**Task input**

----------

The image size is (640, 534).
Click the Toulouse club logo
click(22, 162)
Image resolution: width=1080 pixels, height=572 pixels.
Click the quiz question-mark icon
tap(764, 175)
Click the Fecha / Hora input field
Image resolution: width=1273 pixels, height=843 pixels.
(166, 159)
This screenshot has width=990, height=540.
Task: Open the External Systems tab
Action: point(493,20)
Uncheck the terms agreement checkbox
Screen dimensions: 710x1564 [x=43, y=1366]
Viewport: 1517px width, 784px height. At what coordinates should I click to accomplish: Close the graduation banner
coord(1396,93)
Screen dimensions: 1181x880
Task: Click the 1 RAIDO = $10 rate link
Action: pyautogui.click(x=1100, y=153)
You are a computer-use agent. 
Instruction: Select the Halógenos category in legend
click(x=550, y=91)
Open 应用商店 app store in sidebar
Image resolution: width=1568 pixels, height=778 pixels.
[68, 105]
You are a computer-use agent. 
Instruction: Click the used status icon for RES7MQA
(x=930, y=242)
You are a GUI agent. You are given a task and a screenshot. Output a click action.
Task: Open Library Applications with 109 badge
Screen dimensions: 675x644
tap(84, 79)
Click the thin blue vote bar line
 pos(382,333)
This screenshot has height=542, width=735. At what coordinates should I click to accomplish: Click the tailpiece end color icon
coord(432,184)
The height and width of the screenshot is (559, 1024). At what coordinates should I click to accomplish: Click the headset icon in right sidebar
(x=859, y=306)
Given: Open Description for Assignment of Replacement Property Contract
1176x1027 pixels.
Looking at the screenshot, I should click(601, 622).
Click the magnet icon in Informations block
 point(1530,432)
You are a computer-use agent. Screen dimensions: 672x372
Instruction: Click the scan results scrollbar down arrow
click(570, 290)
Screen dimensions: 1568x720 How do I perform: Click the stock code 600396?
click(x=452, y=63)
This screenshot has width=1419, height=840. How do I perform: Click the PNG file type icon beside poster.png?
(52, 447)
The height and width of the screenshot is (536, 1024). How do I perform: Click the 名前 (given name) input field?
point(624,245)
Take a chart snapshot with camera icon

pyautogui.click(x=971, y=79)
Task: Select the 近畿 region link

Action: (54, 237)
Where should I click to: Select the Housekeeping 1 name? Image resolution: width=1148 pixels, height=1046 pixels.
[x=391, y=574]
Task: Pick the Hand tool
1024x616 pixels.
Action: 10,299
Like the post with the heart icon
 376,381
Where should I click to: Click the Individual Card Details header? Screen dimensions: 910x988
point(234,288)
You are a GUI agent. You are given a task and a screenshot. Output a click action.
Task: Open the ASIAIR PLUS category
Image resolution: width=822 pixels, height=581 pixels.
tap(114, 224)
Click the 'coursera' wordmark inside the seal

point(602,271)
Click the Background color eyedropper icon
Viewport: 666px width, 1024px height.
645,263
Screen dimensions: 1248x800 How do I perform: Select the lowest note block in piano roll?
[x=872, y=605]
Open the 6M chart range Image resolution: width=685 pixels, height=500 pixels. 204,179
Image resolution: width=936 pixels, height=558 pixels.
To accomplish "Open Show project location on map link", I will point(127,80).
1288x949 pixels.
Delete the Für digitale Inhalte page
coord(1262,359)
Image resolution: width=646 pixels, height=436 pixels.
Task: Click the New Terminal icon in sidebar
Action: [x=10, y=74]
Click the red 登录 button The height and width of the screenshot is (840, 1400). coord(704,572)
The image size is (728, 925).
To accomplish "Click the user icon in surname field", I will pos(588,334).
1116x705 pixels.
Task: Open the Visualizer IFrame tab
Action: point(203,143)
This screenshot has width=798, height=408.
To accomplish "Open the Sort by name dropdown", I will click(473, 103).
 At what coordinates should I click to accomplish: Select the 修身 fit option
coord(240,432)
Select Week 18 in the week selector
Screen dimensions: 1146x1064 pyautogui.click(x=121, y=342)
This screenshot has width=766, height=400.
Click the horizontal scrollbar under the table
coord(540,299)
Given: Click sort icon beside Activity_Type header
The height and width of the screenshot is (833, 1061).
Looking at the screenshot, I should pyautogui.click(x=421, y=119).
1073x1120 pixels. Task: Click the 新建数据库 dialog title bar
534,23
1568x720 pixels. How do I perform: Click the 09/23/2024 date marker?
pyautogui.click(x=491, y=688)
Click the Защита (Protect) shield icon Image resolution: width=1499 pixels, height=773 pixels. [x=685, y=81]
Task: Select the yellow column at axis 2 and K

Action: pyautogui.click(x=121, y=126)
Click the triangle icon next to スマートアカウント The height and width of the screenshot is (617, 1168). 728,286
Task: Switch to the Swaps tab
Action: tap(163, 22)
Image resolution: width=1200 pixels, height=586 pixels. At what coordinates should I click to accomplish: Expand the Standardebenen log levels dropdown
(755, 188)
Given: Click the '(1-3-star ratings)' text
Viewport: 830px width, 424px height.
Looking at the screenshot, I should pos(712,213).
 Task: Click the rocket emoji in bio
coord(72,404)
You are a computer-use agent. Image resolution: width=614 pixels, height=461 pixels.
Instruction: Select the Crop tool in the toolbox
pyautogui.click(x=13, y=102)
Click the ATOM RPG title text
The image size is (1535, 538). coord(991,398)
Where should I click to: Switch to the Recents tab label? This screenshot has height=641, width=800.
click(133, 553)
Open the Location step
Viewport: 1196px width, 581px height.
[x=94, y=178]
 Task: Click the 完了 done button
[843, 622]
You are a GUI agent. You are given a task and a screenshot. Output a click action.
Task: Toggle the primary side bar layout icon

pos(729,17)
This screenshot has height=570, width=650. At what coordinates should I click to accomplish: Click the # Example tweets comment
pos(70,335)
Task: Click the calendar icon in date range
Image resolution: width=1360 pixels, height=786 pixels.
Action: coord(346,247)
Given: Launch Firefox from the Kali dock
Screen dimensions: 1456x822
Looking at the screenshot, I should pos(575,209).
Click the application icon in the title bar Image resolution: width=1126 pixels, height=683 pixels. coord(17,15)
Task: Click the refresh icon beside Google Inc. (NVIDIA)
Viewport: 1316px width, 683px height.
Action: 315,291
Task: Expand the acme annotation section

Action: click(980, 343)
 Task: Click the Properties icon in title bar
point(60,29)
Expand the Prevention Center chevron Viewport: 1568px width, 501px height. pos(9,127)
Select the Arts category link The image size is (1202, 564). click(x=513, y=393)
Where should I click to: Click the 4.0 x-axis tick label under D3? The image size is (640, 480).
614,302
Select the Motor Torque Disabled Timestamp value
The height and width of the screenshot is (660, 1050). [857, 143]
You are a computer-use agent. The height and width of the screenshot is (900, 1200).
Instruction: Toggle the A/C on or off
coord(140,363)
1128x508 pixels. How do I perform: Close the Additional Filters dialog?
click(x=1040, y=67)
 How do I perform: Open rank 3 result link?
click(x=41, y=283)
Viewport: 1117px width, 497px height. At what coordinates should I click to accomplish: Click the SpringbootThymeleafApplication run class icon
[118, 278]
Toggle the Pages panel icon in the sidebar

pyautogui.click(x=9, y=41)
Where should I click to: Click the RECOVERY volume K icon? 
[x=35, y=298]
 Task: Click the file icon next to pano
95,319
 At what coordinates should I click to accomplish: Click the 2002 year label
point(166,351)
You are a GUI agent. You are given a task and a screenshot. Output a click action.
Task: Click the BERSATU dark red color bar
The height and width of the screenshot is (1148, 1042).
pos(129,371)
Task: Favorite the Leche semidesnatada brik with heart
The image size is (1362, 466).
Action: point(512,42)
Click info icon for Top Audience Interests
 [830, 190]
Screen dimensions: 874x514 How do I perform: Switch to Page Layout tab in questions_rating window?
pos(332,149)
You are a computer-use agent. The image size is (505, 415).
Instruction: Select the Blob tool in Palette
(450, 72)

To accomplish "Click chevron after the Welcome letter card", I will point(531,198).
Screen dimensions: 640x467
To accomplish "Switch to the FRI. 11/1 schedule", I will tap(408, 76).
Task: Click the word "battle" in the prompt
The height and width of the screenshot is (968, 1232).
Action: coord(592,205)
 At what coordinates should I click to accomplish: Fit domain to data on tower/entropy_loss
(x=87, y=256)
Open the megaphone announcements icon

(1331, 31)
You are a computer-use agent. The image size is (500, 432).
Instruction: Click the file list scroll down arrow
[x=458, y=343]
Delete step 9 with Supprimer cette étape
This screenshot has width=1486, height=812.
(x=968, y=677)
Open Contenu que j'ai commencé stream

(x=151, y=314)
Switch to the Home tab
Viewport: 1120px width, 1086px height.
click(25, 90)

----------

**Exercise**
Extract, please, the lines from the start of the entries above through the one with "Image resolution: width=1080", both included, reproducing each exactly and adding nothing.

**Answer box**
The image size is (640, 534).
Click the Toulouse club logo
click(22, 162)
Image resolution: width=1080 pixels, height=572 pixels.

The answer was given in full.